Hi to all and good evening. My name is Allan and I love stereo gear mostly antiques. I have a small collection not much . But love them.
I have a pioneer a-9 which gives the random loud pop sound on the left channel . I feel sure it could be the 5 legged differential input transistors in the equalizer board . I twisted wiggled all PCB boards to find a loose connection . Opened the system from below as well so I could see all solder clearly visibily .
I read many forums . Most common problem of them are related to differentiatial input transistors on the equalizer board . But it could be anything.
I plan on changing the differential input transistors. Before that I have a question . Would this affect the bais settings in the system as if that's disrupted other failure could happen .
Appreciate the help .
I have a pioneer a-9 which gives the random loud pop sound on the left channel . I feel sure it could be the 5 legged differential input transistors in the equalizer board . I twisted wiggled all PCB boards to find a loose connection . Opened the system from below as well so I could see all solder clearly visibily .

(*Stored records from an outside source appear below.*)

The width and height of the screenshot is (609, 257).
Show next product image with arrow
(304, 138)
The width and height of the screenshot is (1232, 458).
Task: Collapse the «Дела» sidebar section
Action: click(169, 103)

I read many forums . Most common problem of them are related to differentiatial input transistors on the equalizer board . But it could be anything.
I plan on changing the differential input transistors. Before that I have a question . Would this affect the bais settings in the system as if that's disrupted other failure could happen .
Appreciate the help .
Before you change any parts, it may be worthwhile to re-solder some components. Just a quick touch up.
Ok that sounds good too . Will have to take off the equalizer board anyway . I did wiggle the 5 legged input transistors while the pop occurred . But then I wouldn't pop . Everything seems firm . But I will take into consideration resolder.
Thanks adason
Thanks adason
Other option is old leaky capacitors...
I generally do not see the reason to replace active part unless its broken.
I generally do not see the reason to replace active part unless its broken.
How would one know they are leaky ?. Would the top look expanded sort of like even a bit ? I did check all capacitor s. They seem all well flat on their tips . No sign of leakage . The bass and treble control board as well as the other balance control board seen very greasy and dirty . It's like oil grease and black dirt mixed . It's strange only on those boards it's greasy . The entire PCB and everything on it for those two board only is greasy and dirty . I feel it's impossible to clean . But I am sure that is not the cause because there is an option called " line straight " when u put this button on the bass treble and balance cannot be used . It's like direct sound . But still the problem persists . I don't know why those two boards are dirty and greasy . The other boards are dirty too but not greasy and dirty
+1Other option is old leaky capacitors...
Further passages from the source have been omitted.